I've always loved Sphynx because they're so ugly they actually end up sort of endearing because of it.

I was always told they need lotion, because their skin dries out as the oil DOESN'T have something to stick to?
And sunscreen, too.
This is why I will never own one... I know I'd never be able to keep up with all the "complicated" requirements of keeping them healthy and happy. So I stick to regular mutt cats!


----------



## AgileOllie (Jan 26, 2010)

Very very pretty!!!


----------



## Sphynx4Me (Mar 5, 2011)

Vivid Dawn said:


> WOW!
> I've always loved Sphynx because they're so ugly they actually end up sort of endearing because of it.
> 
> I was always told they need lotion, because their skin dries out as the oil DOESN'T have something to stick to?
> ...


Some need lotion, some don't. On a raw diet they regulate much better, and other than the routine bathing I don't do anything. If they're skin feels dry, add lotion... just like people. It's really pretty simple! 

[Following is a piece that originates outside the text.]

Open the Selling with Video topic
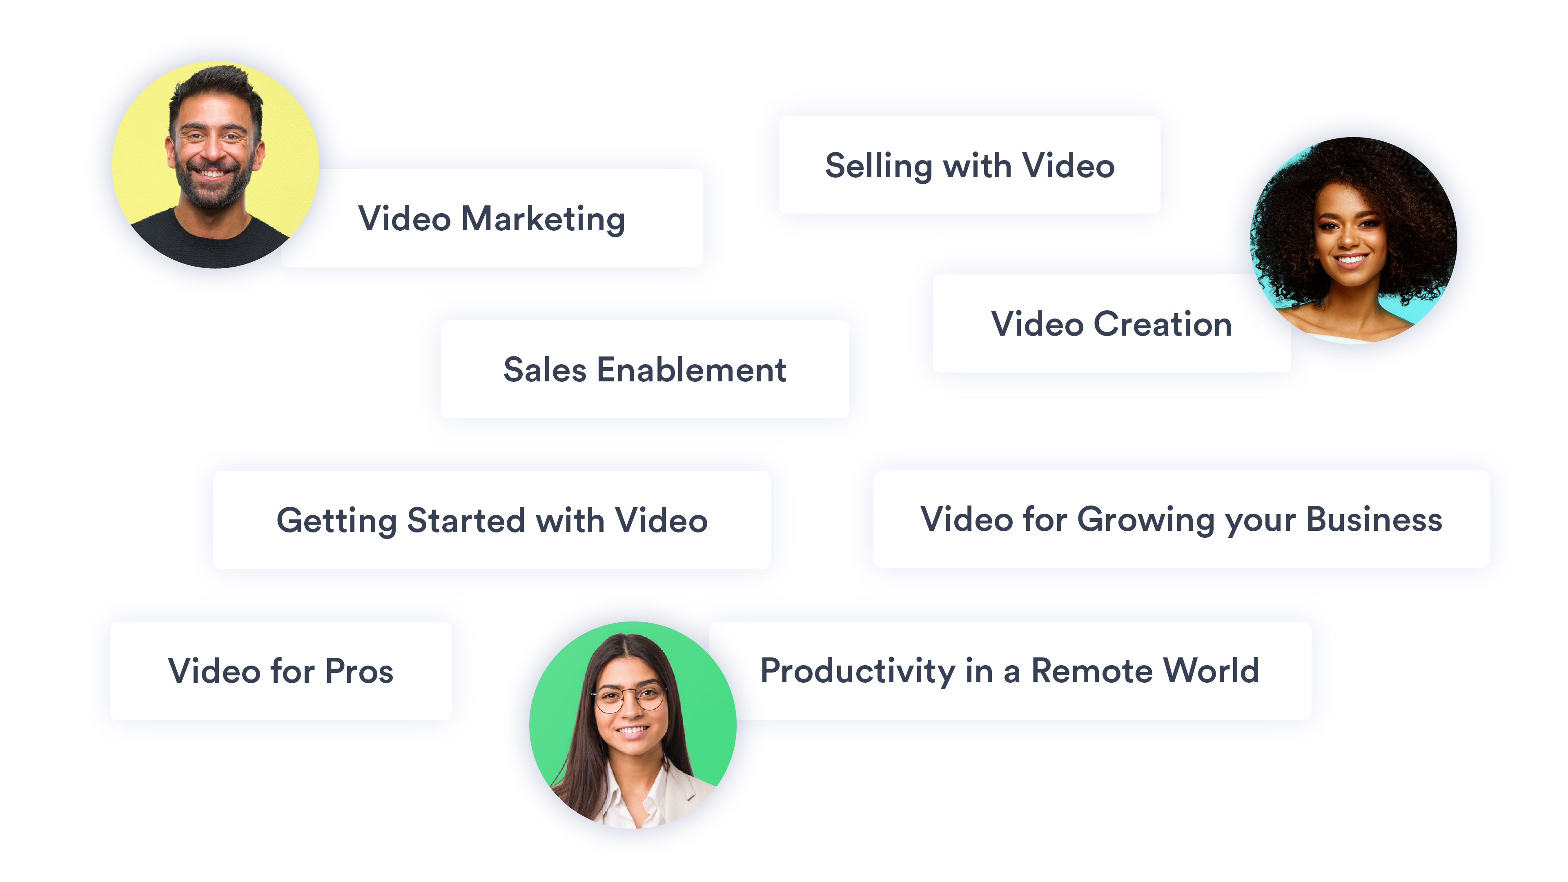pyautogui.click(x=970, y=165)
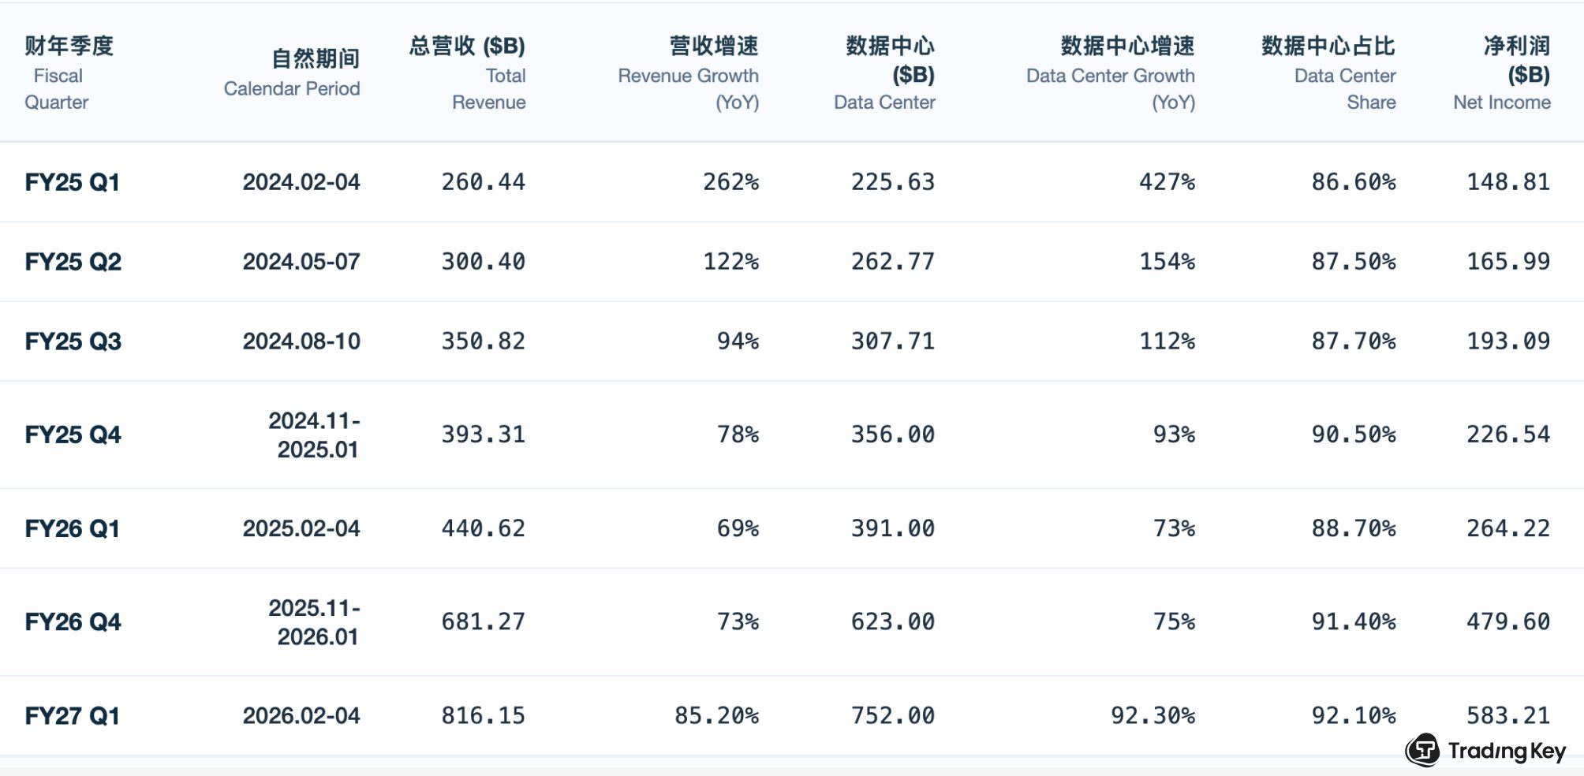Click the Net Income column header

[x=1502, y=73]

As for the oil..it sticks to plenty of things! Just look at their beds! There are oil stains on them. 

The requirements really aren't all that complicated...no more than a regular cat. I worked at a Humane Society for MANY years, and did just as much care and grooming (and vacuuming up of hair!). My husband is allergic to cats...but has been fine with this breed as well as bengals.


----------